Mas pior do que os outros governos, para si, é o actual. "Não acredito em nada do que ele diz", nem se referindo ao nome de Tsipras. "É um mentiroso. Acho que nunca tentou negociar."
Se o "sim" ganhar, como ele acredita que vai acontecer, há esperança: "Acho que os alemães já perceberam. Alguns políticos alemães, não todos mas alguns, já perceberam. Acho que vamos ter algo mais favorável."
O presidente da câmara de Atenas, George Kaminis, falou aos milhares que se juntaram a favor do "sim" no referendo. "Eles dizem que vão fazer um acordo em 48 horas, quando ninguém fala com eles", disse Kaminis, referindo-se ao governo da Grécia.

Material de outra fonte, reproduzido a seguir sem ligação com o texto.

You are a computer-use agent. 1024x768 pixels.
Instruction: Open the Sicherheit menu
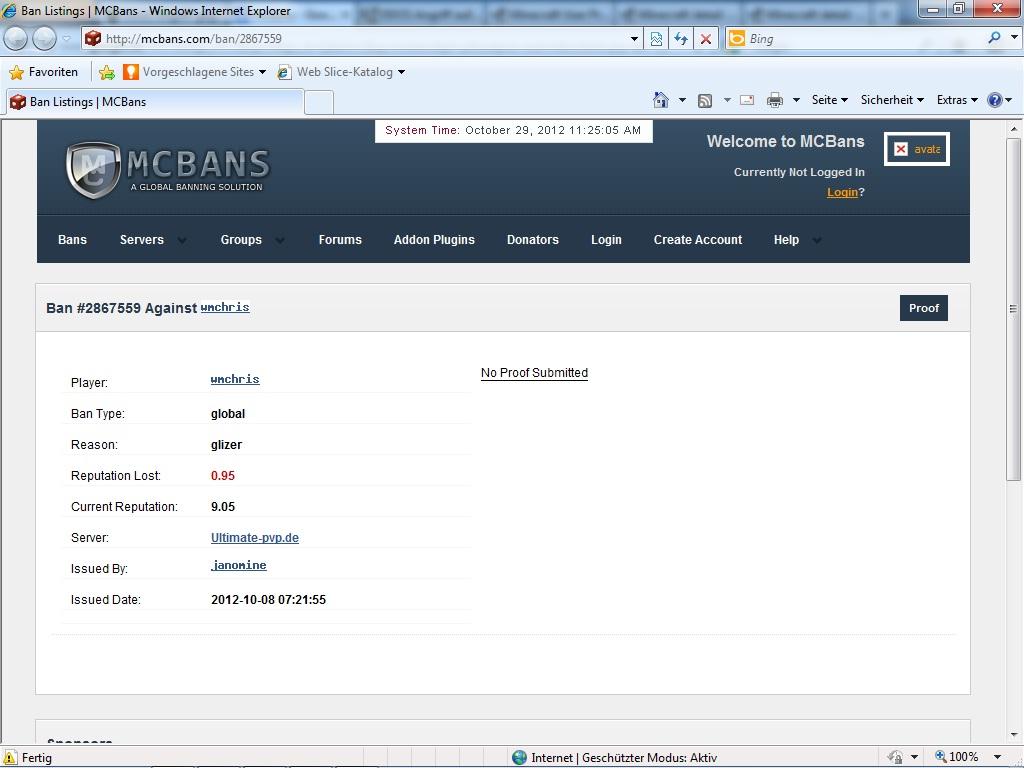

Também o antigo primeiro-ministro conservador Costas Karamanlis (2004-2009) fez campanha pelo "sim": "Ao empurrar a Grécia para fora do contexto europeu, estamos a expor o país a perigos. Isto não deve acontecer de maneira alguma. Aqueles que, com boas intenções, acreditam que votando 'não' no domingo reforçam a posição do país nas negociações estão a cometer um erro. O 'não' será interpretado por todo o mundo como a decisão de abandonar o coração da Europa. Será o primeiro passo em direcção à saída."
UE tentou impedir FMI
Num país em que tudo parece virado ao contrário – há manifestações organizadas pelo Syriza que são pacíficas e os provocadores estão nas do "sim" –, o primeiro-ministro de um governo de esquerda tem invocado um relatório do FMI para apelar ao voto contra o acordo proposto pelas instituições.
E esta sexta-feira soube-se ainda que a União Europeia tentou impedir a publicação do relatório feito no dia 26 de Junho, e cuja divulgação foi forçada pelos Estados Unidos. Segundo a agência Reuters, "numa reunião no conselho do Fundo Monetário Internacional, na quarta-feira, os membros europeus questionaram o momento da publicação do relatório, que a direcção do FMI propôs revelar com pouco tempo de aviso, três dias antes do referendo crucial de domingo que poderá determinar o futuro do país na zona euro". Como o relatório diz que a dívida grega não é passível de ser paga, dá força ao argumento de Tsipras de que qualquer acordo tem de incluir um corte na dívida e um período de carência.
Não chegou a haver votação, acrescentou a Reuters, mas tornou-se claro que os europeus ficaram em minoria, "e os Estados Unidos, que são a voz mais poderosa no FMI, aprovaram a publicação do relatório". O FMI é de opinião de que a dívida grega precisa de um corte e de 20 anos de período de carência.